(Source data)

— begin —

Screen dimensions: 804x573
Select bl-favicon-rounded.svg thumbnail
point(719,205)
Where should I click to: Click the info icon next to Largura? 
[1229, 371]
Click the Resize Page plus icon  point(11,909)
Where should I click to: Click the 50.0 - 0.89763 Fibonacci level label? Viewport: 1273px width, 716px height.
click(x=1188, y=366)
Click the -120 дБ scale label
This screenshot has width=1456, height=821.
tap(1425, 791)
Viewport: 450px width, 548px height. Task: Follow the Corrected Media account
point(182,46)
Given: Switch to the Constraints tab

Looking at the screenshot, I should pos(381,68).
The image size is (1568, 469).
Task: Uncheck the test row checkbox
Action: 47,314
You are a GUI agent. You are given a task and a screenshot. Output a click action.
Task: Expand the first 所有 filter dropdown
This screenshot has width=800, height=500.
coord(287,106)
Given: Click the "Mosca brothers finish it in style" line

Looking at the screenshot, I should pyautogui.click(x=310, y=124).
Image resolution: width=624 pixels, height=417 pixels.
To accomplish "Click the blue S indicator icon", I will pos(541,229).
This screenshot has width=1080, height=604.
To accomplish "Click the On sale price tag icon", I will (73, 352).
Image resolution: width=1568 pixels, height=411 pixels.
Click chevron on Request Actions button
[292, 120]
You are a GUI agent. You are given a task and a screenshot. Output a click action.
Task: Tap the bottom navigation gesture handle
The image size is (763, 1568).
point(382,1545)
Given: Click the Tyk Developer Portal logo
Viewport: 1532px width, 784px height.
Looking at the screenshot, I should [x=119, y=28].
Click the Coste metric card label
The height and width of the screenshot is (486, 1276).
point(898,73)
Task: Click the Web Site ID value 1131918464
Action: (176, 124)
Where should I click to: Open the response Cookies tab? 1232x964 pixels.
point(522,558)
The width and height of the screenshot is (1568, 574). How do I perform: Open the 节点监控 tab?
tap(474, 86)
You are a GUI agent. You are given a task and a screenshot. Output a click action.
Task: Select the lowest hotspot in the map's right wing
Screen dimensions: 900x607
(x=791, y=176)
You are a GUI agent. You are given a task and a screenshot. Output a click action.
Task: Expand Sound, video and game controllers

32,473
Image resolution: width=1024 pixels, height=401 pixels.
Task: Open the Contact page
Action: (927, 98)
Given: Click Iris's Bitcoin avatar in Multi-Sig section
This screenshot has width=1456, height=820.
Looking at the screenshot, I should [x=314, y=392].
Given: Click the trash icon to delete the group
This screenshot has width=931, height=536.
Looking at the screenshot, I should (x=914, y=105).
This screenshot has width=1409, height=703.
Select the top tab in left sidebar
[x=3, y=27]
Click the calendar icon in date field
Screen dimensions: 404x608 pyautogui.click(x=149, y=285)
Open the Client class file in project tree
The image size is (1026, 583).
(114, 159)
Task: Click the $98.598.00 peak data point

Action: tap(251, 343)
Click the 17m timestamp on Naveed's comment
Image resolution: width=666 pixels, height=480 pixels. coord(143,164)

— end —

Repeat everything in the items above from the line containing "Given: Click the trash" down to the end of the items, both ends included.

Given: Click the trash icon to delete the group
This screenshot has width=931, height=536.
Looking at the screenshot, I should (x=914, y=105).
This screenshot has width=1409, height=703.
Select the top tab in left sidebar
[x=3, y=27]
Click the calendar icon in date field
Screen dimensions: 404x608 pyautogui.click(x=149, y=285)
Open the Client class file in project tree
The image size is (1026, 583).
(114, 159)
Task: Click the $98.598.00 peak data point

Action: tap(251, 343)
Click the 17m timestamp on Naveed's comment
Image resolution: width=666 pixels, height=480 pixels. coord(143,164)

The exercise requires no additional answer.